Due figure escono da un'aula piena di vecchi computer e monitor rotti. Mi sporgo oltre il fianco di Aaron e un paio di pantaloni a zampa, pieni di paillettes, brillano sotto le luci al neon.

“Che cosa vuoi che faccia esattamente?” domanda il professor Ellingford “Vuoi che molli la mia carriera?Vuoi che mandi al diavolo lavoro della mia vita? È questo che vuoi Peyton?”.
“Certo che no!” squittisce la mia amica “Vorrei solo non essere costretta a vivere in questo oceano di bugie”.
Il professore le afferra il viso con dolcezza. “Lo so, è estenuante, ma non possiamo fare altrimenti. Se venissimo allo scoperto adesso mi licenzierebbero e questa città ti etichetterebbe come la persona che non sei” sospira e Peyton gli stringe le braccia al collo “Non sai quanto vorrei che fosse tutto diverso ma per ora è meglio così, manca poco alla fine del liceo e da allora saremo liberi”.

Le scosta una ciocca corvina della parrucca dal viso. “Sai che ti amo, vero?”.
Peyton annuisce addolcendo lo sguardo severo. “Ti amo anche io, Brian”. Lei si allunga per baciarlo, ma non posso sostenere la scena e volto lo sguardo. Aaron abbassa gli occhi verso di me stranito e confuso. Capisco perfettamente come si sente.

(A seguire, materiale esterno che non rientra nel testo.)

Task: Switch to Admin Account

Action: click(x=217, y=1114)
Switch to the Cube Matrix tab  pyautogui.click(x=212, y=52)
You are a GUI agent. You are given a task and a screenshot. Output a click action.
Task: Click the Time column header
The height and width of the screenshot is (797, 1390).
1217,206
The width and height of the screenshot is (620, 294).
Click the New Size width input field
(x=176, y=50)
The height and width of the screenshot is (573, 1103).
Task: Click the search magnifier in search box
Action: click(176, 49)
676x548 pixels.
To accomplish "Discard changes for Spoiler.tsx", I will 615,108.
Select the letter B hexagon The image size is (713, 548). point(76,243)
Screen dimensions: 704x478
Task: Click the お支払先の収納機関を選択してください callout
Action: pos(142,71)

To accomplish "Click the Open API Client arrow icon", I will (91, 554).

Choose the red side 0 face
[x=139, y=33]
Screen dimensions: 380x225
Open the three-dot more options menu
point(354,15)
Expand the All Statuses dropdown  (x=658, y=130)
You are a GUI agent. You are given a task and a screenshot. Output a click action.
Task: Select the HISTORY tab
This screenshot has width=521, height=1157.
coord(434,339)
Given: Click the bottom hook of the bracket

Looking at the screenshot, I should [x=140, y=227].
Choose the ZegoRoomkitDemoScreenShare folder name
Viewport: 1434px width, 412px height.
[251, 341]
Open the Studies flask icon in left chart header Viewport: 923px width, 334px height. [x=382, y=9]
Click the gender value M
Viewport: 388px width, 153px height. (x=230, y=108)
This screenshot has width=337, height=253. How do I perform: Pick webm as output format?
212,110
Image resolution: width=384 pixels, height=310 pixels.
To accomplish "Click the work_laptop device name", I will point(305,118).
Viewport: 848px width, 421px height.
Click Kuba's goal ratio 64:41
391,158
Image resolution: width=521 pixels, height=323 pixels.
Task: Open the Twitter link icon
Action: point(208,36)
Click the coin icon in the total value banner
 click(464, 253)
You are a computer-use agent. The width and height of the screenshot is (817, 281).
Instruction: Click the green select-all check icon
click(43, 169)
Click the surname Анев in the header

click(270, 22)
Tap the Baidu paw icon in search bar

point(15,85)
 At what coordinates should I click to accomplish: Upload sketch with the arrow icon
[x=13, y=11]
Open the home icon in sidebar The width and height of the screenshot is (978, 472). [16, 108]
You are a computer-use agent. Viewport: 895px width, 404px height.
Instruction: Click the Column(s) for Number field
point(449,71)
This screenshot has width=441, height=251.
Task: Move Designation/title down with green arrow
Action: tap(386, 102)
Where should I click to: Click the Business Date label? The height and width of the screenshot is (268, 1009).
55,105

Aspettiamo finché non li sentiamo allontanarsi e usciamo dal nostro nascondiglio. Aaron si stropiccia la faccia. “Hai visto quello che ho visto io, vero?”. Annuisco senza proferire parola. “Non va affatto bene, dovremmo dire qualcosa a qualcuno. Lui è un professore” espira “Forse dovremmo parlarne con il preside”.
Le sue parole sono l'equivalente di una doccia gelata. “Non se ne parla”.
“Jay” brontola “Quello che abbiamo visto non è giusto”.
“Non sappiamo tutta la storia” puntualizzo.

“Qualsiasi sia la storia di base, la loro relazione non è corretta” afferma.

Le gambe mi tremano. “Perchè quello che c'è tra noi segue degli standard? Secondo questa logica nemmeno io e te dovremmo stare insieme”.
Scuote la testa. “Non è la stessa cosa”.

“E cosa cambia?”.
“Non abbiamo una relazione insegnate-studente”.
Sbuffo. “Ma abbiamo una relazione complicata. I nostri genitori stanno insieme, te lo sei dimenticato?”.
Si passa una mano tra i capelli, spettinandoli più di quanto già non fossero. “Sì, hai ragione”.
“Non sono affari nostri, Aaron”. Lo agguanto per il braccio, cercando di fermare i suoi movimenti scoordinati. “Promettimi che non dirai niente a nessuno”.
Mi fissa inquieto. “Tu le parlerai?”.
Strabuzzo gli occhi. “Perchè?”.
“Per farle capire che non va bene”.

Scuoto la testa con fermezza. “Chi siamo noi per giudicare le sue scelte?”.
Mi osserva a lungo, facendo girare nel verso giusto gli ingranaggi nella sua bellissima testa. “Nessuno”.
“Esattamente” espiro, accarezzandogli gli avambracci scoperti “Non ci immischieremo, promettimelo”.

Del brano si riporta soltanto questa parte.